• Given task:
Retype every line of the data below without any changes, and leave the pictures out.

Source data
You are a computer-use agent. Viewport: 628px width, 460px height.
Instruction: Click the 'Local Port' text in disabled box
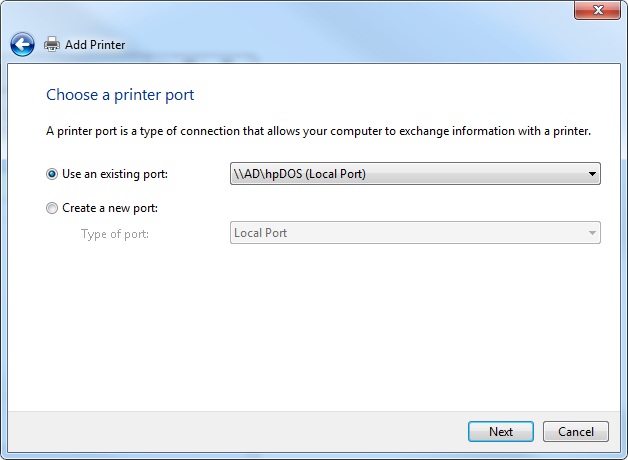(260, 233)
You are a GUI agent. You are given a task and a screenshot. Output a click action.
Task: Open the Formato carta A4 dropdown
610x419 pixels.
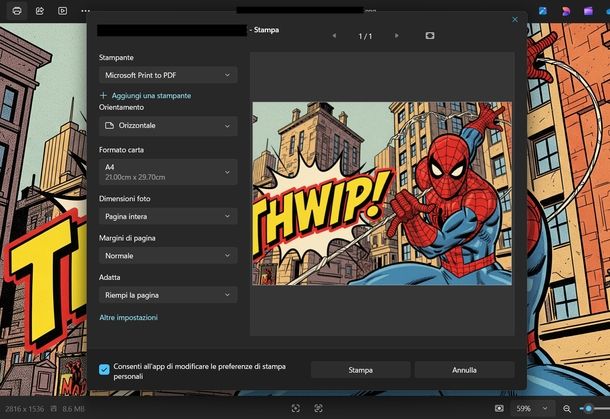click(168, 172)
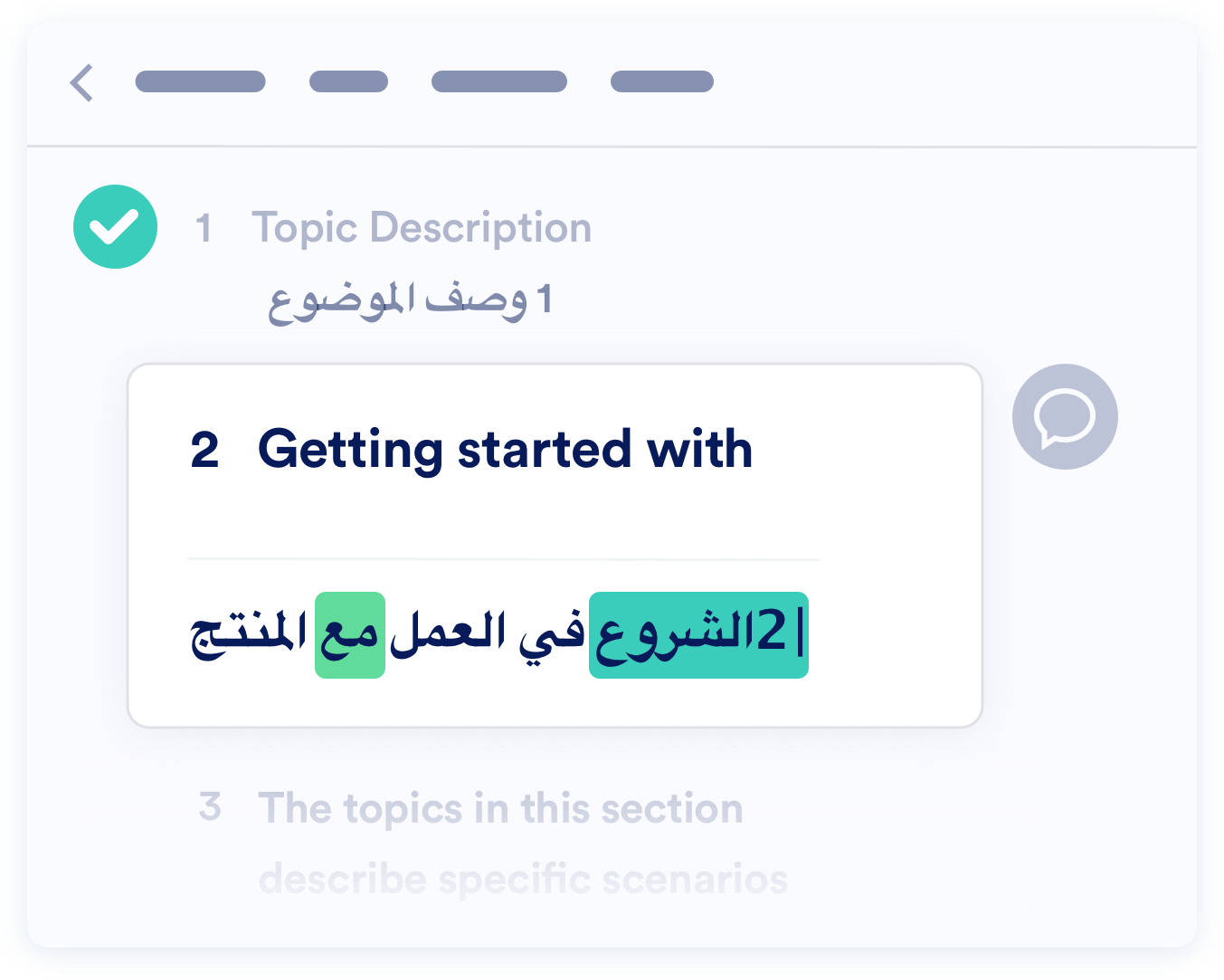
Task: Toggle the green completed checkmark circle
Action: coord(116,226)
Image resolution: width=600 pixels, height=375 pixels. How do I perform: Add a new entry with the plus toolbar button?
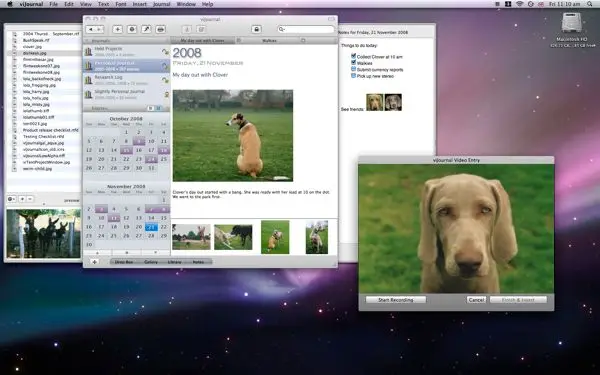point(117,29)
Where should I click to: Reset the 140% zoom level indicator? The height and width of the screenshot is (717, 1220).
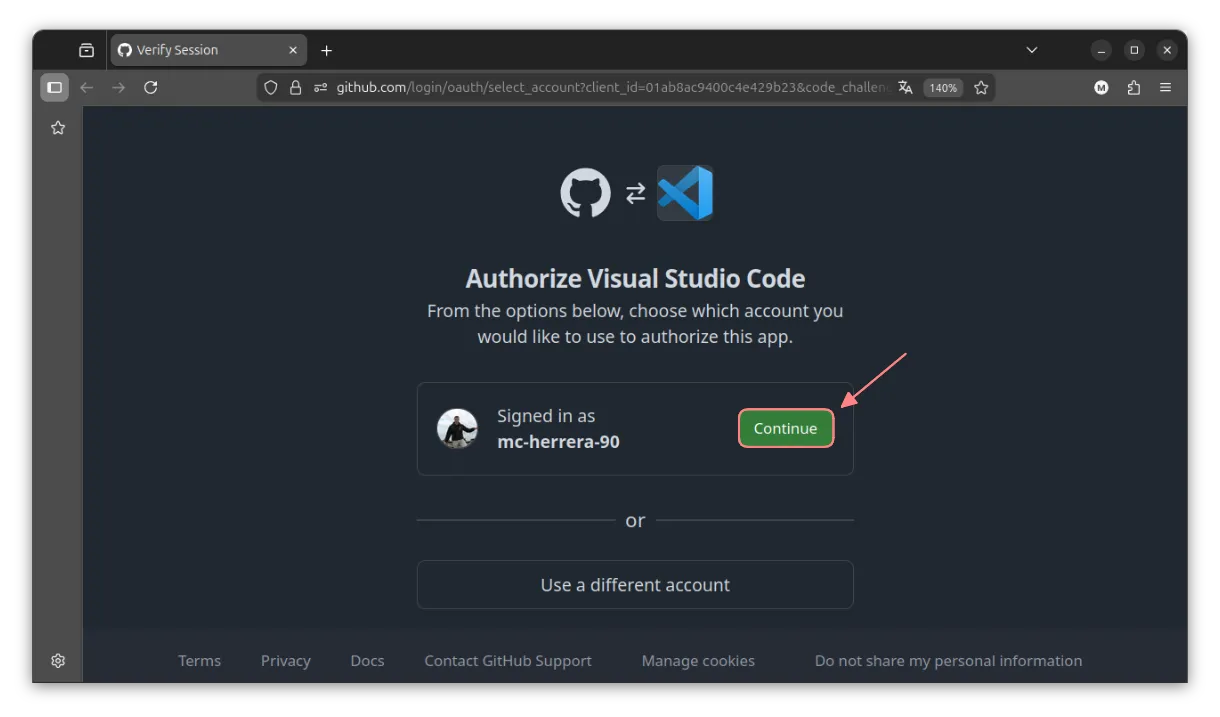point(942,88)
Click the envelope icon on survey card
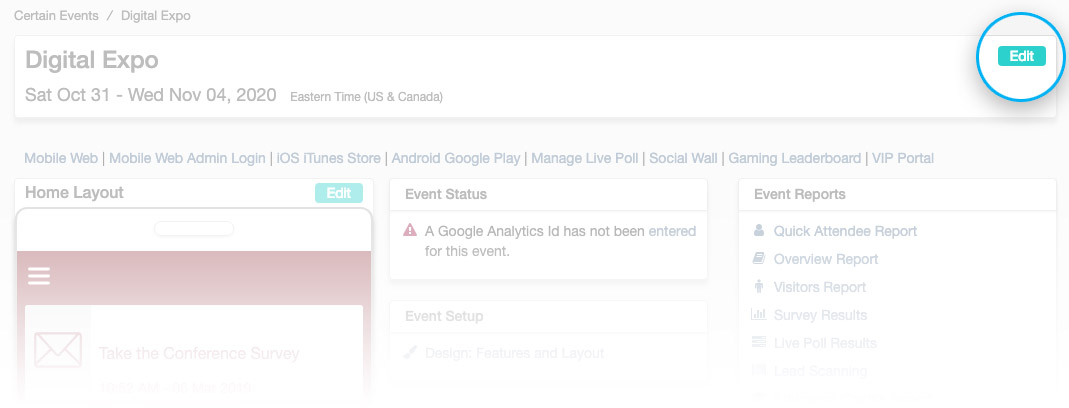The width and height of the screenshot is (1069, 408). [58, 349]

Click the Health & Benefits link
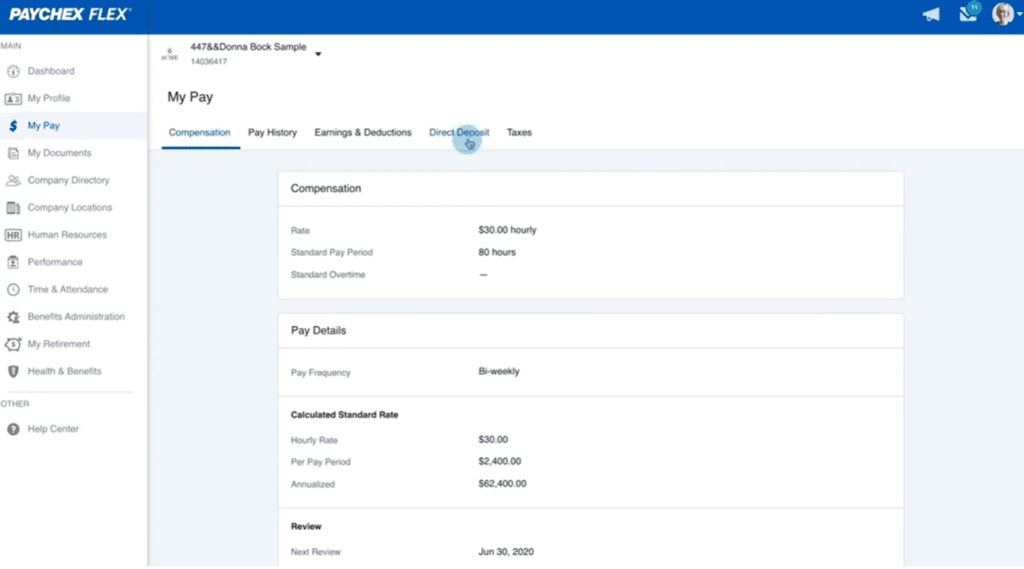click(x=64, y=371)
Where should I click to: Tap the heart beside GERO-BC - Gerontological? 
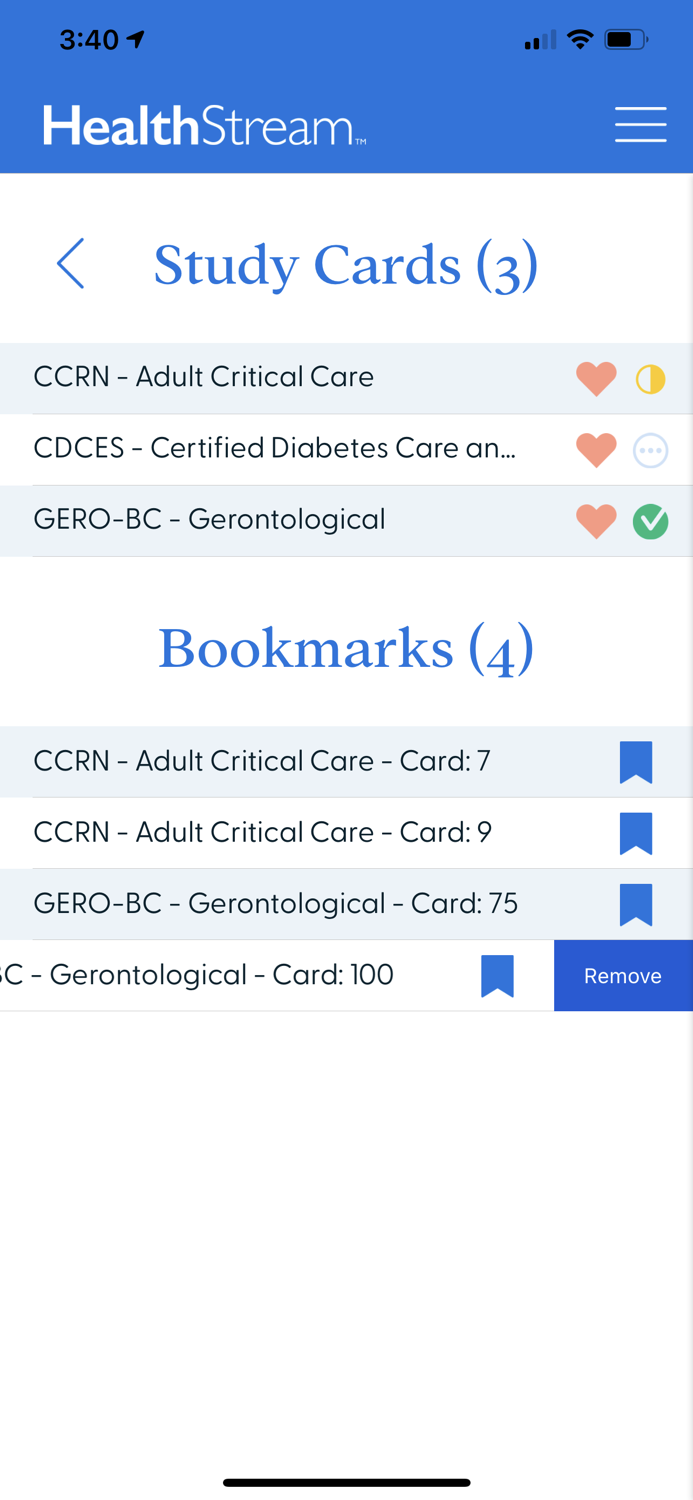click(x=596, y=521)
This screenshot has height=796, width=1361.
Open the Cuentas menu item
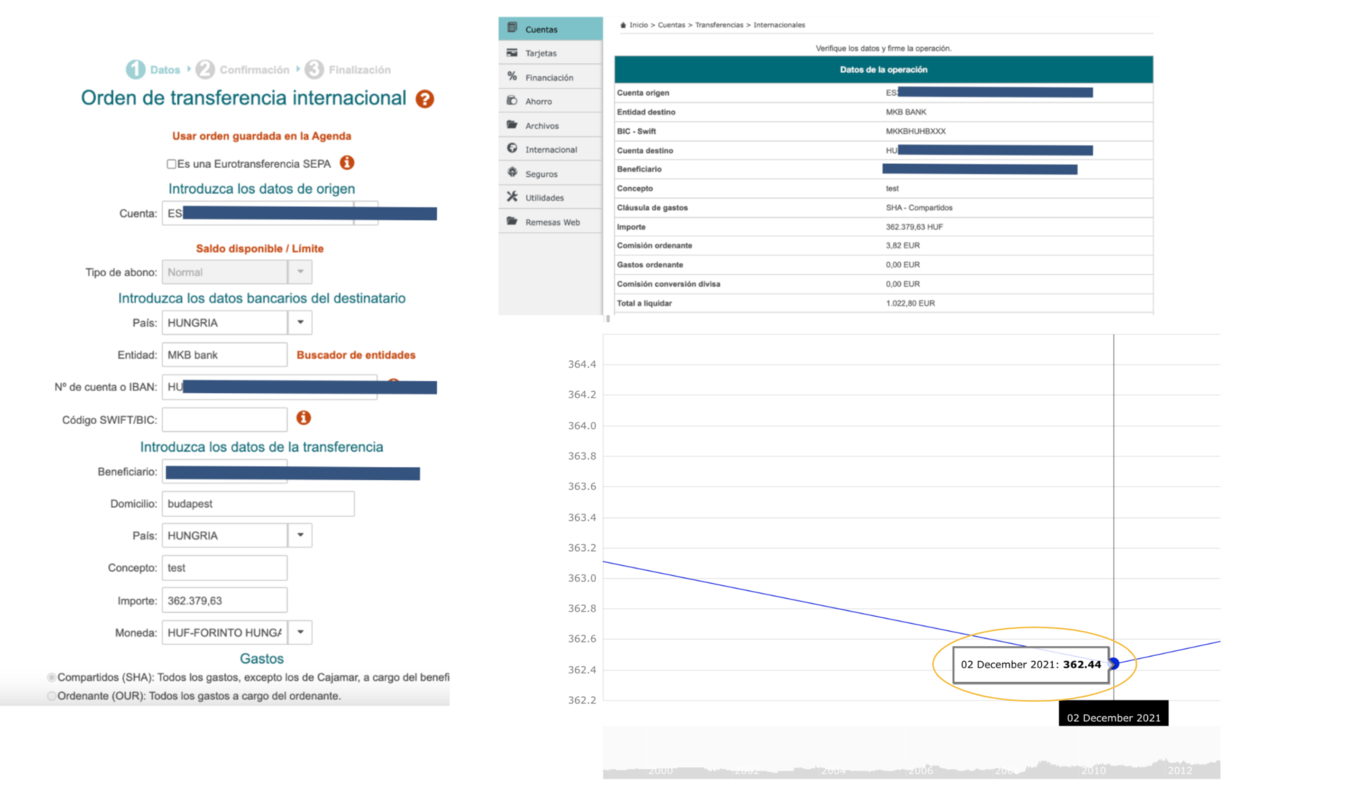[x=541, y=29]
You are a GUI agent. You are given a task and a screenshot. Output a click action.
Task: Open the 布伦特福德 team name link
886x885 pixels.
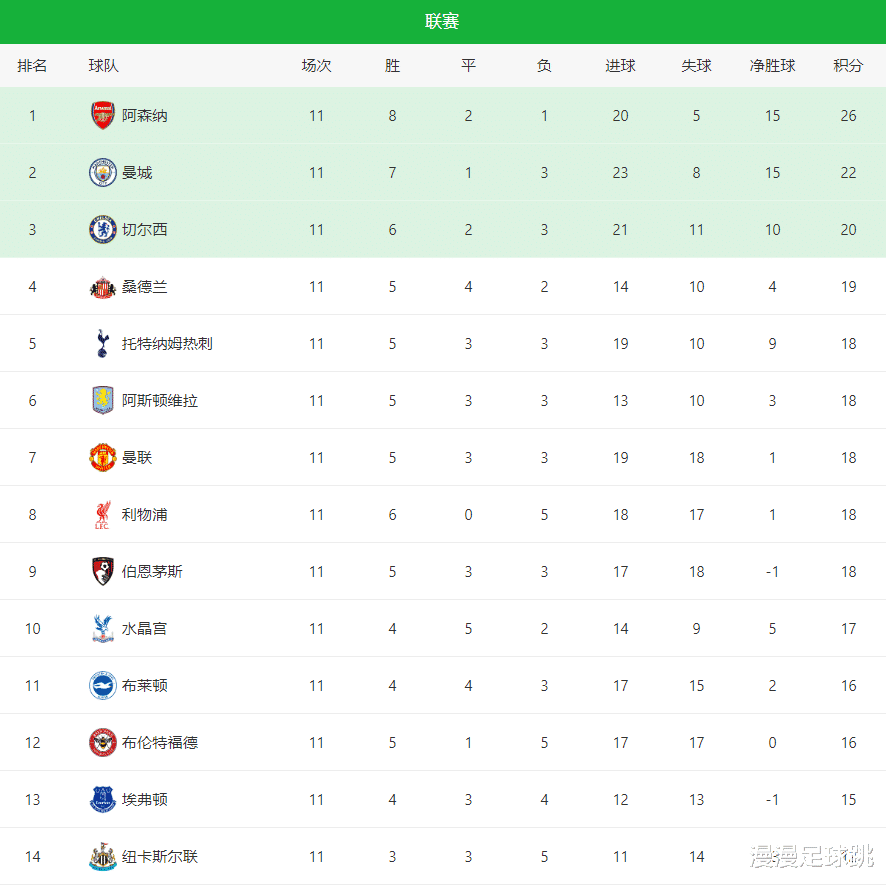pos(160,743)
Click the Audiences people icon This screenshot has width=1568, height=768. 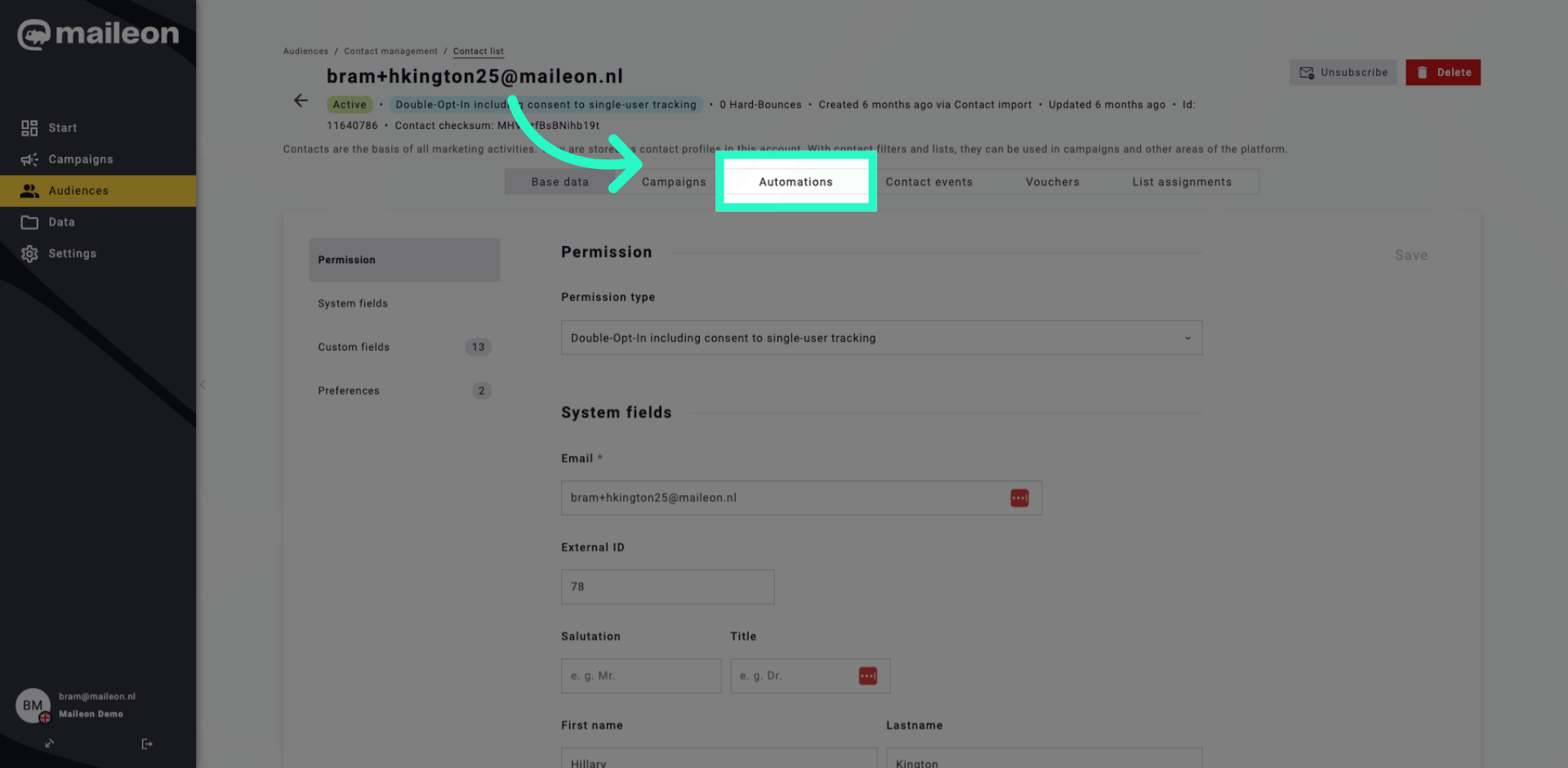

• Answer for this exercise:
You are a computer-use agent. Viewport: 628px width, 460px height.
Instruction: Click the 'Local Port' text in disabled box
(260, 233)
You are a GUI agent. You are given a task and a screenshot. Output a click action.
Task: Open the Formato carta A4 dropdown
610x419 pixels.
click(168, 172)
Task: Toggle the green completed checkmark circle
Action: coord(116,226)
Image resolution: width=600 pixels, height=375 pixels. How do I perform: Add a new entry with the plus toolbar button?
point(117,29)
Where should I click to: Reset the 140% zoom level indicator? The height and width of the screenshot is (717, 1220).
point(942,88)
Click the envelope icon on survey card
The width and height of the screenshot is (1069, 408). [58, 349]

Click the Health & Benefits link
click(x=64, y=371)
Where should I click to: Tap the heart beside GERO-BC - Gerontological? 
click(x=596, y=521)
This screenshot has height=796, width=1361.
Open the Cuentas menu item
[x=541, y=29]
You are a GUI agent. You are given a task and a screenshot. Output a click action.
Task: Open the 布伦特福德 team name link
886x885 pixels.
pos(160,743)
Click the Audiences people icon This screenshot has width=1568, height=768. 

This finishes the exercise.